The proposed introduction of ACVPU… adding in ‘confused’.
In Field, Formula 1 pit stop hypothermia wrap.
Train with your teams before deployment into the field so it’s slick and swift when needed. Basic. Fundamental.
Our remote area medical check cards are topped with a hypothermia cold card. It reminds alumni that in our outdoor context (outdoors, expeds, field work, NGO, SAR etc) that environmental protection has to be a very early priority (it doesn’t trump dealing the usual order - scene safety or catastrophic bleeding etc (or we’d have a well wrapped exanguinated casualty) and usual order of priorities).

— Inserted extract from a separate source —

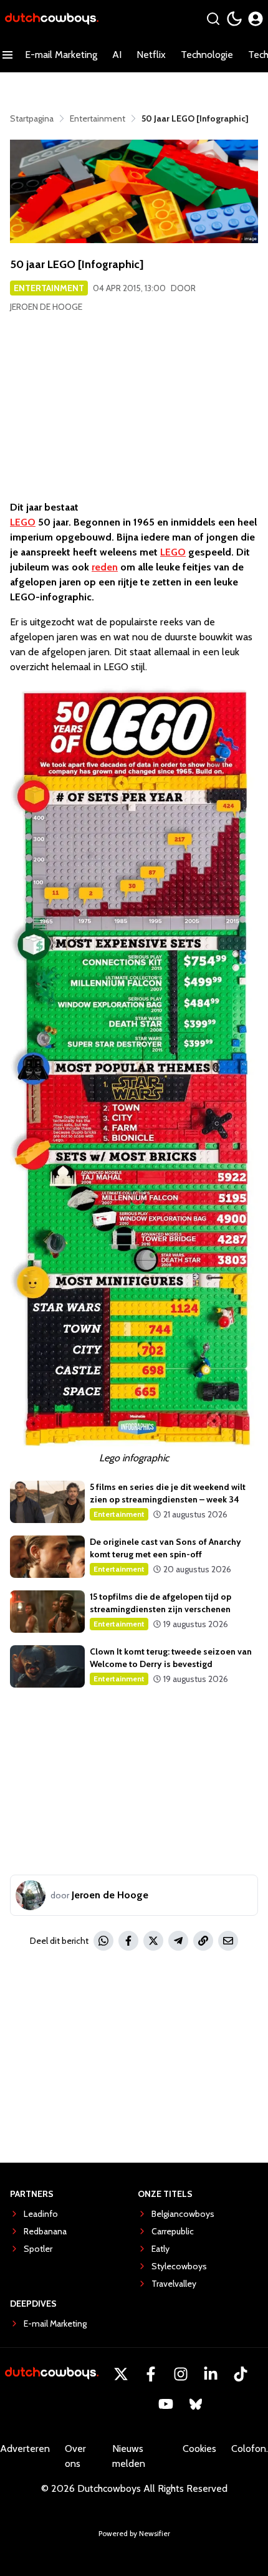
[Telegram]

This is common sense and also in line with calls for March to become MhARCH in appropriate environments:
Recently there have been other calls - for environmental protection to be considered in a ‘Critical’ phase prior to ABCDE - CrABCDE …
Of course, in the UK, we already have CABCDE to address cat bleeding.
We like the cold weather reminder cards and to train delegates so that keeping casualties warm is a parallel action. Get other team members being useful at an early stage. Putting protection in place is simple and any exped team member can initiate it while those with higher levels of skill or knowledge assess and treat the casualty.
The force multiplier comes in having environmental protection happening at the same time as the approach on scene. A team approach. Eminently doable including with youth groups as pre exped prep.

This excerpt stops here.